E ainda hoje o Time B é bastante utilizado…
Pois é (risos). Um dos programas que faziam muito isso saiu do ar neste ano, agora: o Casos de Família (do SBT). Tive muitas brigas com a apresentadora (Cristina Rocha, que substituiu Regina Volpato a partir de 2009) por causa disso.
O quadro O Homem do Sapato Branco colecionou histórias bizarras, como, por exemplo, a de um homem que tinha um rubi encravado no umbigo e, Por conta dessa condição, foi assaltado oito vezes, além de ter recebido várias de ameaças de morte. Que histórias apresentadas no programa, particularmente, chamaram a sua atenção e que seriam inimagináveis serem apresentadas na tv brasileira hoje em dia?

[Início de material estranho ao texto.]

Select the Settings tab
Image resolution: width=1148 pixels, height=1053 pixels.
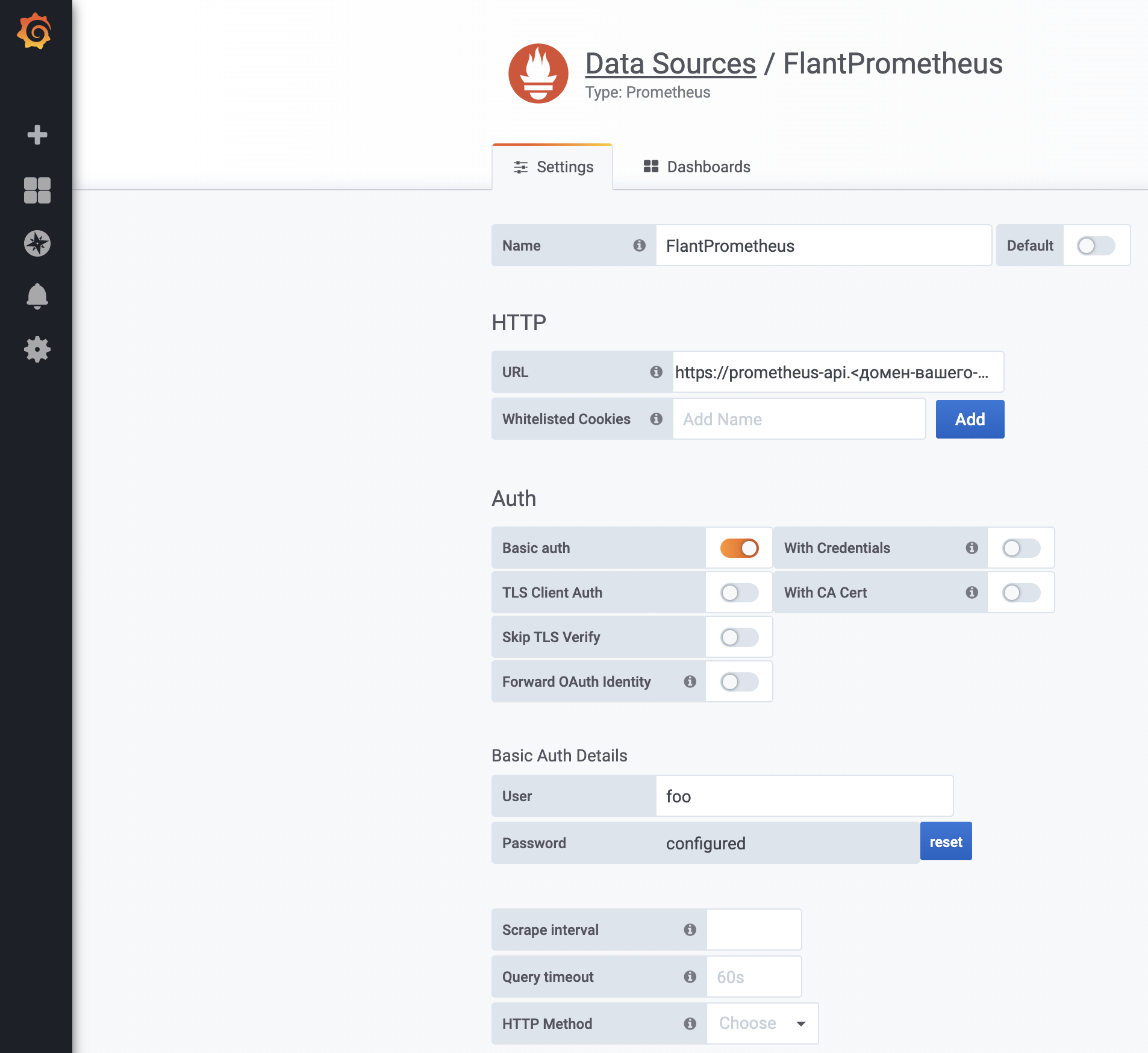[x=553, y=167]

É difícil selecionar. As que me provocam mais incômodo ou repulsa são aquelas em que havia exibição de doença, de pessoas em situações degradantes, de fragilidade, viciados. Pessoas com problemas variados de saúde que ele expunha. A exploração do drama humano de um jeito cru, sem proteção. Esses casos, como o do rubi, são mais folclóricos, mais engraçados. Mas há muitas históricas pesadas, que ele justifica que teria que mostrar para as pessoas conhecerem e evitar que isso acontecesse com os outros. Mas acho que era uma exposição exagerada, que visavam à audiência em primeiro lugar, muito mais do que ajudar outras pessoas.
Jacinto enfrentou resistências ao seu estilo quando foi para o Aqui Agora. Tanto que ele foi classificado como “Cronista do Absurdo”. Na atração, ele produzia reportagens mais leves. Como você avalia essa passagem do Jacinto pelo programa? Foi a decadência?

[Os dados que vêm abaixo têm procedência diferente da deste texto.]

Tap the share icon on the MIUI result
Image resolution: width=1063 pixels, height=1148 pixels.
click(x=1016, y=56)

Sem dúvida. Ele já não era mais o dono do próprio programa. Era só um participante, mais um entre uma dezena de nomes. Esse programa teve um impacto grande na época, mas ele era só mais um ali. Houve uma pressão interna entre jornalistas da nova geração e mesmo os mais antigos que não faziam isso, que não queriam se misturar ao Jacinto. Permitiram que ele participasse, mas fazendo uma coisa mais folclórica e cômica. Tem muita matéria que ele fez, nesse período, que você olha e dá risada. É isso, é um momento do Jacinto descendo a ladeira.
No livro, você relata que Jacinto era uma pessoa bastante ressentida no final da vida (ele morreu em 2005, aos 78 anos). Ele se sentia esquecido e desprestigiado. Reclama, em entrevista, de seus supostos imitadores, como Gil Gomes e Ratinho. Ele sentia que esses outros apresentadores deveriam tê-lo creditado mais? Ou sentia que eles ocupavam o espaço dele?
Acho que é um ressentimento maior. Ele estava em uma situação financeira muito ruim. Não acho que deviam nada a ele, não há motivos para isso. É uma coisa do tempo, e Jacinto teve seu papel em seu tempo. Chegou à velhice muito despreparado do ponto de vista financeiro. Não conseguiu juntar dinheiro. Acho que isso acabou mexendo com ele. Essa reclamação é reiterada, eu a ouvi em muitas entrevistas que ele concedeu nos últimos 10 anos de vida. Porém, não é uma reclamação justa, não acho que ele tenha sido sacaneado pelo Ratinho ou por outros apresentadores que eventualmente o tenham imitado. No fundo, o que fazem é até uma homenagem a ele. Jacinto falava que os outros estavam com medo de que ele voltasse, mas era uma bravata. Ele já não tinha condições físicas de voltar às atividades na televisão.